(Stored data)
- Opening Delimiter -
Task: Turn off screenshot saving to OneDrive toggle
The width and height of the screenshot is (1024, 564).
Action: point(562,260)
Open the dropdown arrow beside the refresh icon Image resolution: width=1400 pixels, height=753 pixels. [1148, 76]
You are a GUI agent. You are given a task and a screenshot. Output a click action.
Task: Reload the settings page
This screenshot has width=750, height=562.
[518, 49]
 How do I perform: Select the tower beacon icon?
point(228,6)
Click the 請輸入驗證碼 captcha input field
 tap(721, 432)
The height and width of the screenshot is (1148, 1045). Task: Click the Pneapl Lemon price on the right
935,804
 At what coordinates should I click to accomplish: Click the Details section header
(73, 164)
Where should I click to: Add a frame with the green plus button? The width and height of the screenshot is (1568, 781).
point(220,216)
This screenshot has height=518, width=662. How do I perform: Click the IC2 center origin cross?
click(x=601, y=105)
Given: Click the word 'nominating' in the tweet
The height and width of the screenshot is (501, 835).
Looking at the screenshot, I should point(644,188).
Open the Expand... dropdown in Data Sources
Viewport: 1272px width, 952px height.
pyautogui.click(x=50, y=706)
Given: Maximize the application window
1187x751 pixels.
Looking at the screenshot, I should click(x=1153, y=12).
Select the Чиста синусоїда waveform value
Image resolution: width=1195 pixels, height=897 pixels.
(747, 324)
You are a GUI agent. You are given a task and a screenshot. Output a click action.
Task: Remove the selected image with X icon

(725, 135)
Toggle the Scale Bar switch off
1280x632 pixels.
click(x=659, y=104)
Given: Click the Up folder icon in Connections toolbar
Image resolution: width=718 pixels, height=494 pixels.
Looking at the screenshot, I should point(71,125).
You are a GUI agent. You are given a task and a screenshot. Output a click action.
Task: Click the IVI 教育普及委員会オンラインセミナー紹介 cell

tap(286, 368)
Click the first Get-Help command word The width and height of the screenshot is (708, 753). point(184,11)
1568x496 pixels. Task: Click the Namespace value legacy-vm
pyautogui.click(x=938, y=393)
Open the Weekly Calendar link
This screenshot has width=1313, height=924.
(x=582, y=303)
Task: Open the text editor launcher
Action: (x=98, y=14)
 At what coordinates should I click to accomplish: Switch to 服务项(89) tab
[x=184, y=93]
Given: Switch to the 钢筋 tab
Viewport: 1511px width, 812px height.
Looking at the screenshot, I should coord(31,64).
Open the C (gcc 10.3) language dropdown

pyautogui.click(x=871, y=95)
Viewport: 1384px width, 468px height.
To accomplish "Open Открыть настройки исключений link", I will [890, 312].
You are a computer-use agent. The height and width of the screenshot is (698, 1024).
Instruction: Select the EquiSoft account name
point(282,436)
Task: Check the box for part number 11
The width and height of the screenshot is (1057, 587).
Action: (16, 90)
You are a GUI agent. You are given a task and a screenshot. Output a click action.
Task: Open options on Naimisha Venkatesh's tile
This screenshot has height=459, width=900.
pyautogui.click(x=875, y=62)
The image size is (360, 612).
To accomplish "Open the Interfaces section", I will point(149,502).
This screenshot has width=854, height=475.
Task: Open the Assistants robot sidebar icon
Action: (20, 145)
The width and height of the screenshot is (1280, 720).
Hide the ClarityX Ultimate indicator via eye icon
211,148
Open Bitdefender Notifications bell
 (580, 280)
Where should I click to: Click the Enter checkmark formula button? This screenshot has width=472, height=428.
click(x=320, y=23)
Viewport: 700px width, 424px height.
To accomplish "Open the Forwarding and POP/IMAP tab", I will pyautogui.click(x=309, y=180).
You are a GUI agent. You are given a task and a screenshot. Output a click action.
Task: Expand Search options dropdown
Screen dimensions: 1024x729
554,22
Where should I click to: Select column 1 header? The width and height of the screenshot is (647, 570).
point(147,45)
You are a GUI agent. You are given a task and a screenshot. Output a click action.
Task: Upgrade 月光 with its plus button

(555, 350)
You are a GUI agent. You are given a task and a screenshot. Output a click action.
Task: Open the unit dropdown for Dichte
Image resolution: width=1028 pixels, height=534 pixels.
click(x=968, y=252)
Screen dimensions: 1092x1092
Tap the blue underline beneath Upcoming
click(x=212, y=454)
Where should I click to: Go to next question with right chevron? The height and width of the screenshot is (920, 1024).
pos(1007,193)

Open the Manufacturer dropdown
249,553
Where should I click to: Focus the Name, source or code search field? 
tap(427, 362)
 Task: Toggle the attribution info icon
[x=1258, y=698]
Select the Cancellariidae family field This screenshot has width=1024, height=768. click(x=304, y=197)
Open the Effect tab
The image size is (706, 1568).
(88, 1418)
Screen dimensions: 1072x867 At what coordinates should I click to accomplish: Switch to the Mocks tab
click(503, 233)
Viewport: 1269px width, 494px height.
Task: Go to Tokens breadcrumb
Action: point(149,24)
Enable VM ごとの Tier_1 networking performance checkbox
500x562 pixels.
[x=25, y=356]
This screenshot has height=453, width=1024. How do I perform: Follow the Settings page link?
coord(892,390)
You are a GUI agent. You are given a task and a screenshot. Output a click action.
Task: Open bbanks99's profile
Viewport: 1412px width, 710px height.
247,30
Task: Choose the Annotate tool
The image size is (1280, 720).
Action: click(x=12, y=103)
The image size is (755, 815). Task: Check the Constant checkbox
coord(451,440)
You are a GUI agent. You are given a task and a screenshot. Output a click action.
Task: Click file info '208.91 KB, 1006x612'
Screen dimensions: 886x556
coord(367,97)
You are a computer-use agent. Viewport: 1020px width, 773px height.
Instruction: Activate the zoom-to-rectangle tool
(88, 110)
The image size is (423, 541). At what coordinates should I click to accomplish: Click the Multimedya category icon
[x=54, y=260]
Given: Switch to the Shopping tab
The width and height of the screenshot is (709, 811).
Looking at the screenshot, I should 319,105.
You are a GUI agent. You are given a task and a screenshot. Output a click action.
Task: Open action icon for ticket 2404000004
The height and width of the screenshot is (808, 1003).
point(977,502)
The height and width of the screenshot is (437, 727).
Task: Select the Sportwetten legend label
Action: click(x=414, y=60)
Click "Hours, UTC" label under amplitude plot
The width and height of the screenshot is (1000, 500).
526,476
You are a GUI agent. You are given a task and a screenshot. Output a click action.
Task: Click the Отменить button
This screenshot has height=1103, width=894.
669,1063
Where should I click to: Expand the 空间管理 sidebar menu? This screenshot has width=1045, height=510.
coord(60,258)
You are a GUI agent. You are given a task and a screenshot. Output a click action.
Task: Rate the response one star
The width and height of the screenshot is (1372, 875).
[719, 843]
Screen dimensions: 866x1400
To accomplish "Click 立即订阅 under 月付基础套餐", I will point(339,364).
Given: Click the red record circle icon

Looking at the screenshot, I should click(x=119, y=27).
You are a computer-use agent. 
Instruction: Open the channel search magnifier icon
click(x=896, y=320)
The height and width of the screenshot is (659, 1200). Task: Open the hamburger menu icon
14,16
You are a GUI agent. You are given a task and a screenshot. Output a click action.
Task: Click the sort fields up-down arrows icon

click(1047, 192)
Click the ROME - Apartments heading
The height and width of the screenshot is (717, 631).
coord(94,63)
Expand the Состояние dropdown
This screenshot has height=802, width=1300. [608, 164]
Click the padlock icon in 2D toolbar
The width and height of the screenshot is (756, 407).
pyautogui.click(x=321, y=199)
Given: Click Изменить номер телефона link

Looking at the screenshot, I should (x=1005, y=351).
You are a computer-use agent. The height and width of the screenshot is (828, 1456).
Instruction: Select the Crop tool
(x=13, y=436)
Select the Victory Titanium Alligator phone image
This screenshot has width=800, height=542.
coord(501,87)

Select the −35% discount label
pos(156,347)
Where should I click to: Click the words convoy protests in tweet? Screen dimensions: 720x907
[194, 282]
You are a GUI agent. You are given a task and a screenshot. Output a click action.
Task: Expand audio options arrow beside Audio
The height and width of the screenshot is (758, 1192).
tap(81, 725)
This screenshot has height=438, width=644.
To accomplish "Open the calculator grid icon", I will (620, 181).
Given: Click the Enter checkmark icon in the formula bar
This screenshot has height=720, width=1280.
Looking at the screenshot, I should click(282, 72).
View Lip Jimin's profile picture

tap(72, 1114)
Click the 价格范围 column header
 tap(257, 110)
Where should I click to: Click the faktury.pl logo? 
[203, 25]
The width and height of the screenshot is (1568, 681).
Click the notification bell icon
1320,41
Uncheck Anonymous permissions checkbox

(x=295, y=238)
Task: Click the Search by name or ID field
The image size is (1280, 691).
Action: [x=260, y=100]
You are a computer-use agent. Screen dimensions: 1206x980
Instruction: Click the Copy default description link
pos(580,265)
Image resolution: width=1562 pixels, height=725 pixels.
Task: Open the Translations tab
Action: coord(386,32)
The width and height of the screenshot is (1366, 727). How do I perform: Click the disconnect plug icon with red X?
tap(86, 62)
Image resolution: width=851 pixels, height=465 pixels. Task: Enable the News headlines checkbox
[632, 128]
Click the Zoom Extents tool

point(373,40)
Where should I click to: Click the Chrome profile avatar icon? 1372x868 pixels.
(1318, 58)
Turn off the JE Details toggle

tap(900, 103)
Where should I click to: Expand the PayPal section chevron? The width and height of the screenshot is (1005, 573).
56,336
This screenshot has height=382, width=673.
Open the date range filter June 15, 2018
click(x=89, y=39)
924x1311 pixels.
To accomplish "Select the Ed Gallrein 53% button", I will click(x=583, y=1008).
- Closing Delimiter -
## [REQUIRED ACTION]
Looking at the records above, which lines contain "options"? Copy those lines.

## [RESULT]
Task: Open options on Naimisha Venkatesh's tile
Task: Expand Search options dropdown
Task: Expand audio options arrow beside Audio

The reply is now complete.